With the release of Silverlight, it's not difficult to see Microsoft's direction along proprietary paths, at the expense of standards. After all, implementing standards does nothing to help company share prices. As long as the MS fan boys and girls sit at Bill Gates' feet, kissing them rather than holding them over the fire and demanding compliance, Microsoft does not have any reason to support standards.

The problem is that Microsoft has people convinced if it supported standards, applications would break. Look at what the Guardian wrote:

Consumers would no doubt be delighted if Microsoft suddenly shipped a fully compliant browser and discontinued IE7. That would probably break a large proportion of the sites on the web, and kill e-commerce at a stroke. (No, we shouldn't be in this position. I wish we weren't. But the fact is, we are.)

Developers know, know, this is bullshit. Other than a few kiddies, there isn't one of us who hasn't supported legacy systems while moving application architectures in new directions. Unless Microsoft has the most incompetent developers in the entire world working on IE, the company should be able to develop to new standards while still providing support for legacy systems long enough for people to update their applications.

What's different with the suit this time isn't bundling, so much, as bundling a browser into Windows that breaks compatibility with open market products–all the while seemingly to participate in efforts to standardize across browsers. Not only participate, but actively work to control direction–and timing–of standards to which it does not adhere, itself. More tellingly, using its dominant position in the browser marketplace to force such adherence.
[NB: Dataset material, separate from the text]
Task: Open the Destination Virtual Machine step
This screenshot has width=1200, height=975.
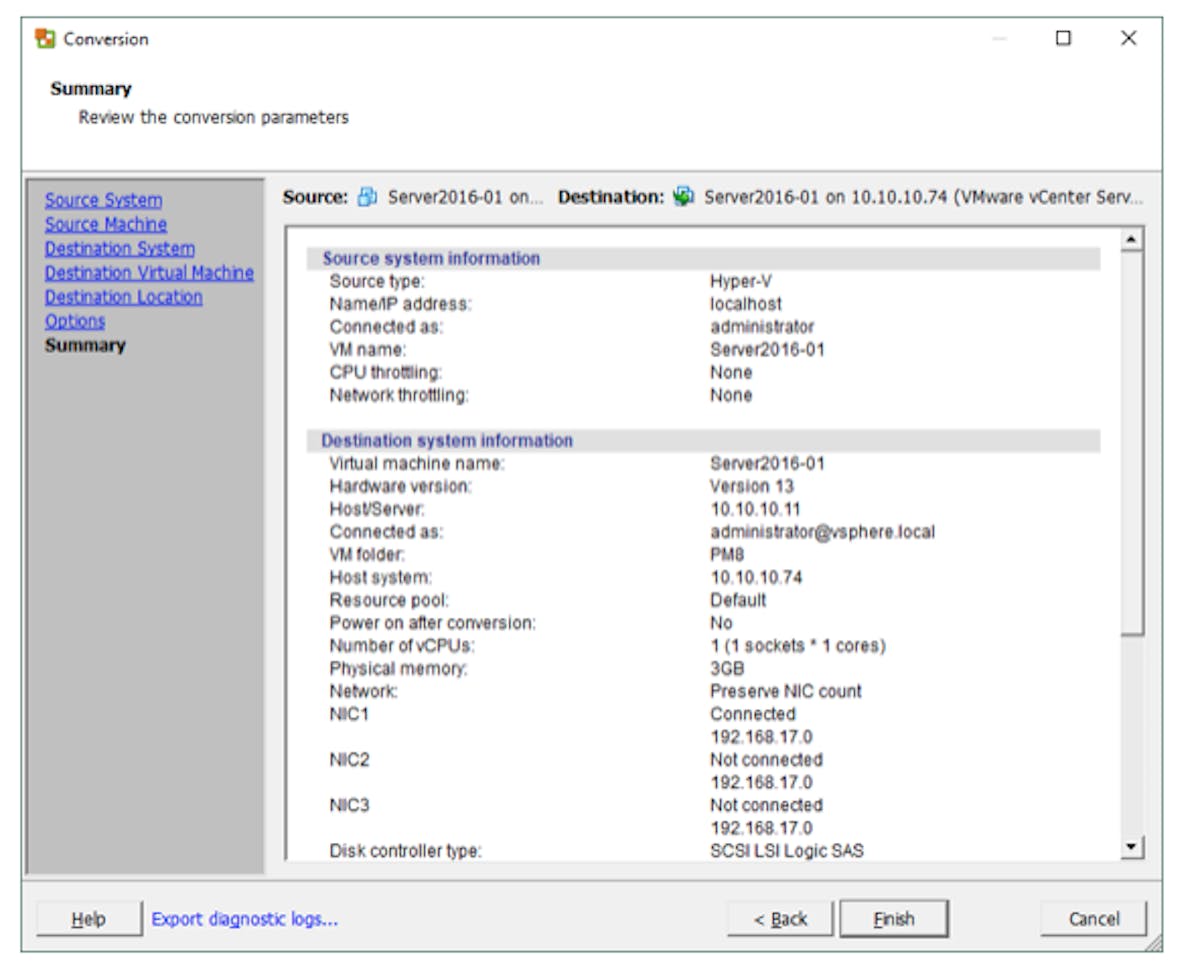Action: [x=149, y=272]
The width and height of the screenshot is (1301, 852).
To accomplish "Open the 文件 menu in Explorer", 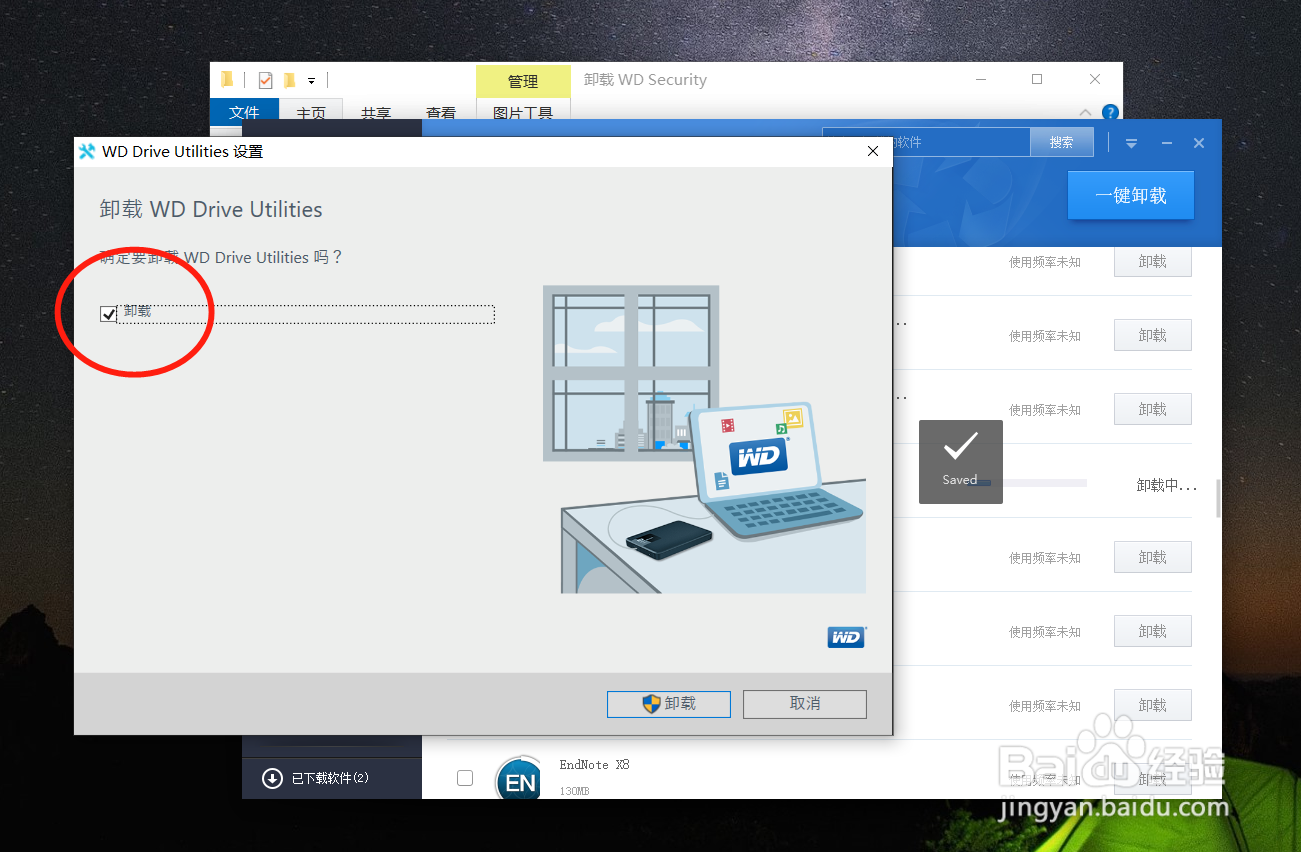I will 245,113.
If that's not antitrust, I don't know what is.

It is the standards support that makes this antitrust lawsuit different, and it is in this area where Microsoft is going to have a difficult time proving its case.

Rather than sitting back, giggling at Opera as the fly who swats back at the giant, we should be lined up in support of the organization, and the organization's efforts. It's frankly obvious, with the release of Silverlight, that Microsoft is choosing a non-standards path for its future development.

Either we support efforts like Opera's, or we just give up and accept the fact that the web is broken, forever.

Update

Mary Jo Foley writes:

Should antitrust courts be the ones in charge of determining which versions of Cascading Style Sheets (CSS), XHTML, Document Object Model (DOM) and other Web standards are the ones to which all browser/Web developers should be writing? Participants in various standards bodies can’t even agree among themselves which version of these standards is the best. How are judges supposed to wade through the browser-standards confusion in a good/fair way?

If the lack of standards support allows Microsoft to advance with its proprietary technology, all the while holding back browsers who are spending their time implementing standards: yes.

Contrary to the pundits, there is much more agreement on standards than some people seem to realize. There are specific releases of specifications, on which MS has representatives. There's also a neutral 3rd party test, the Acid2 Test, which can be used as a guideline.

As for the "Our customers' applications will break" plaint, Microsoft doesn't even have any support for XHTML or SVG: exactly how would implementing either of these 'break' customer applications?

The real key to this is that Microsoft is on browser standards committees, but isn't committing to implementing the standards. Instead, it is spending time on its own proprietary technologies. Other browser creators are acting in good faith and spending much of their time implementing standards. So where is the problem from a competitive perspective? Windows comes with IE installed, giving it an edge on the other browsers. Because of this, and the still significant IE marketshare, we can't build our pages to a higher standard, which means we're all still stuck down in the IE basement. All the work the other browser creators are spending on implementing standards is for naught.

That, to me, is a double whammy. That, to me, is antitrust.